I woke up this morning with a tattoo. It’s a fluid , graceful horse head sitting delicately on my right ankle. It’s lovely.

It wasn’t there when I went to bed and I don’t remember going out and getting drunk. If I did go out and get drunk, I would  remember some of it – wouldn’t I?

I stumbled out of my room blurry-eyed and headed for the coffee pot. At least my new body art didn’t hurt. Or maybe I was really really drunk. As caffeine coursed through my blood, I became aware of giggling coming from the living room.

There sat my eight year old son and seven year old daughter.

Or at least I think it was them.

It was hard to tell through the tattoos covering them from head to foot, but the giggles sounded familiar. My husband reclined on the couch, his right arm tattooed clear down to the hand holding the remote. I guess I should consider myself lucky that only my foot and ankle were accessible to the tatoo bandits giggling on the living room floor.

When they saw me watching, the little tribal covered beings chased after me , each with a sponge in one hand and slips of plastic coated paper gripped in the other. I barely escaped into my bathroom with my coffee before the sponge slapped wetly against the door and the giggling fiends went in search of another victim.

I think I heard a cat yowl.

Should I tell them I don’t have any rubbing alcohol to remove their decorations?
No more sleeping in for me if it means my husband has to take the kids to the store with him. Who knows what they will come home with next.

Knowing my luck, my husband will decide to let them play doctor and I will wake up strapped to the bed by bandages. And with my luck, the tattooed cat will be in there with me.

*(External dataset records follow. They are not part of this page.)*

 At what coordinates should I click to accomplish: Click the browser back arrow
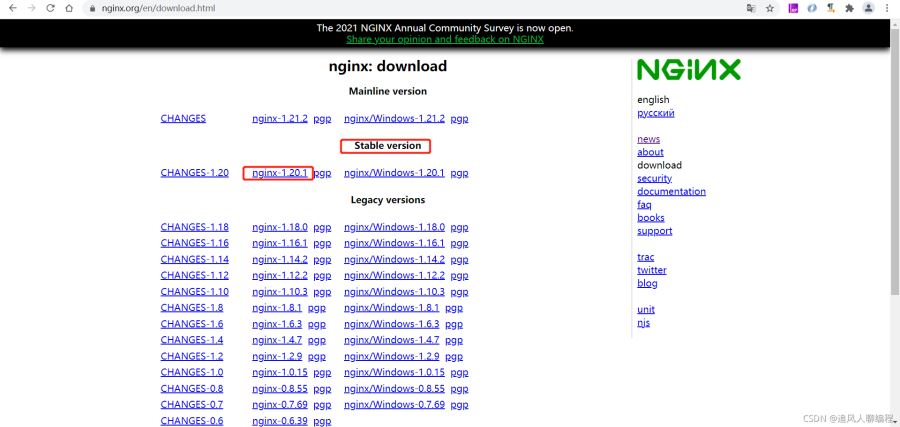point(13,8)
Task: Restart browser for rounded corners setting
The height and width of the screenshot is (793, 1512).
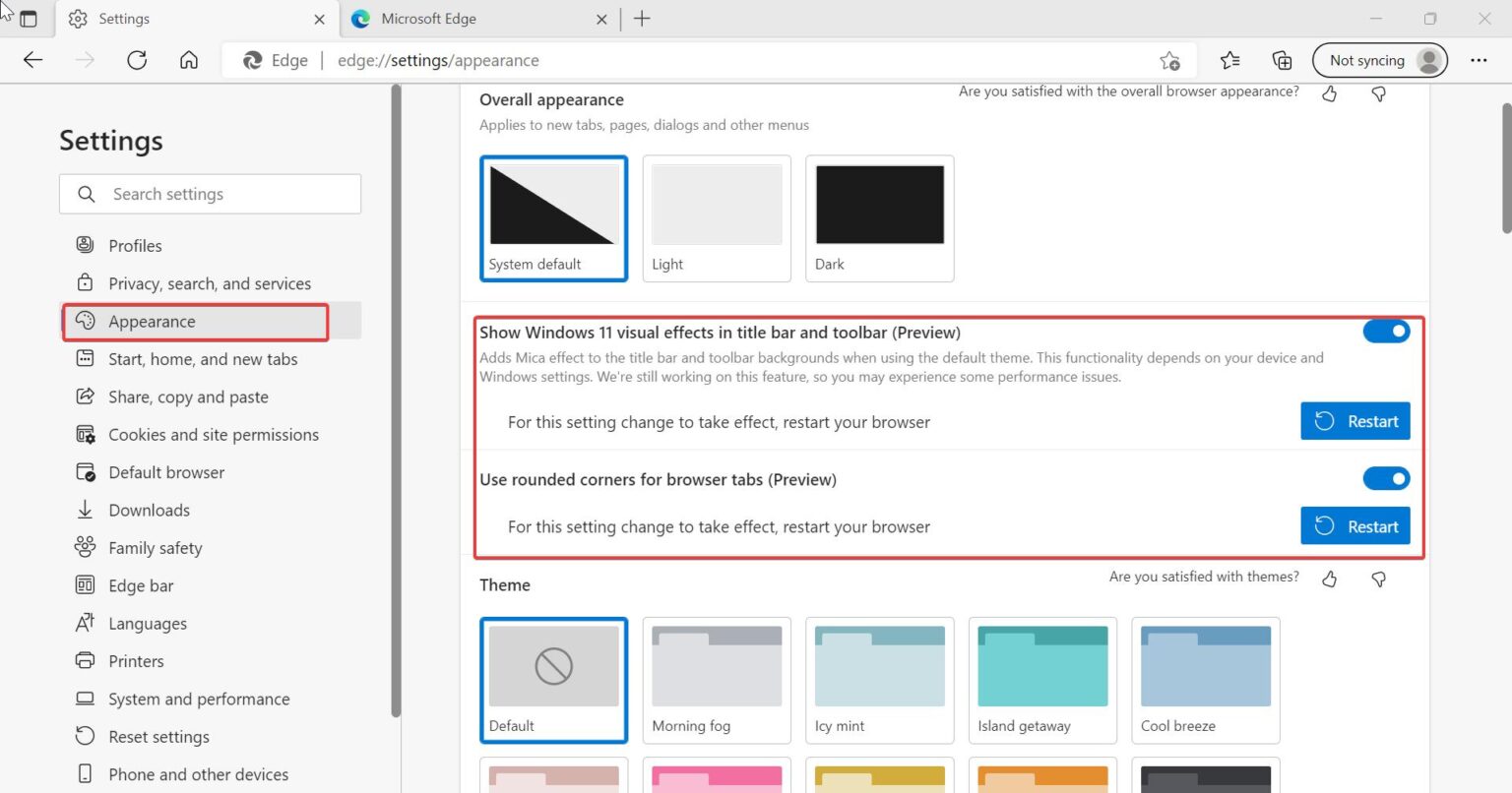Action: [x=1354, y=525]
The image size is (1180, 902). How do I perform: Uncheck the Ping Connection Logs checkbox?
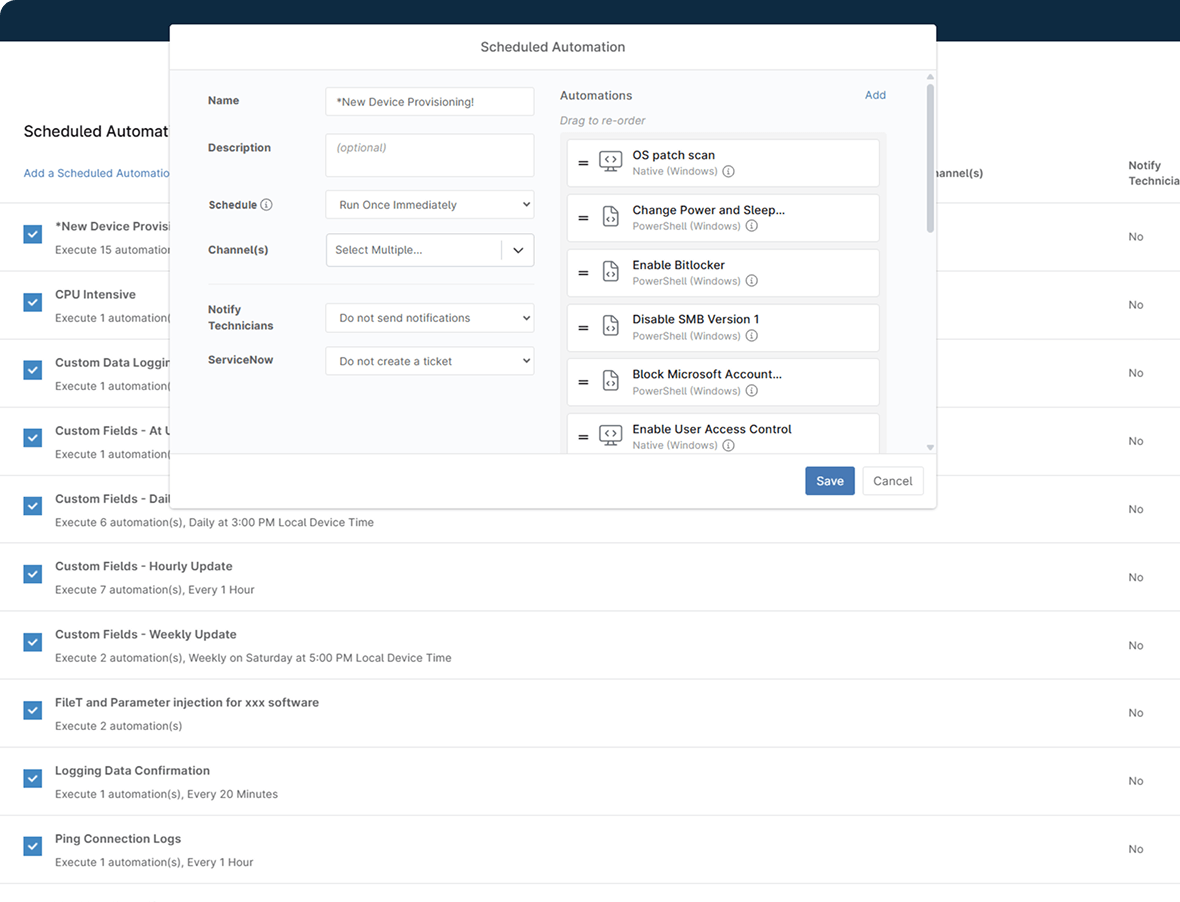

13 Comments on “To Be Tattooed”

  1. alantru says:

    Watch out, Claire. This is how it always begins. Next it’s a henna tattoo and from there it’s just a skip and jump to “Lydia The Tattooed Lady Town.”

    😉

  2. Pat Bertram says:

    I always wondered if women who get tattoed ever thought what it would look like when they were old. Not pretty. As you said, walking on thorns. Ouch. And that’s not the only ouch — needles? Just for a bit of body graffiti? I think not.

  3. I think I would have to have been really been drunk to go through with it in the first place, but it really was the thought of where it would end up that stopped me from actually going through with it.

  4. Sounds like you sleep to soundly. Just hope you don’t wake up in a bathtub of ice with your kidneys removed.

    • Well don’t give my kids any ideas! I can see me stumbling out of the bathroom holding my innards in place. The kids will be in the living room playing Monkey in the middle with my kidneys.

  5. I’ve always enjoyed the fact that temporary tattoos turnout looking like their on the arm of an 80 year old sailor, just kind of a bluish-purple blob. Kids, God love ‘em, (‘cause somebody has to).

    • I really couldn’t believe how well these turned out. They were pretty good quality I guess. I’m just glad they didn’t put one on my forehead. Or on my nose.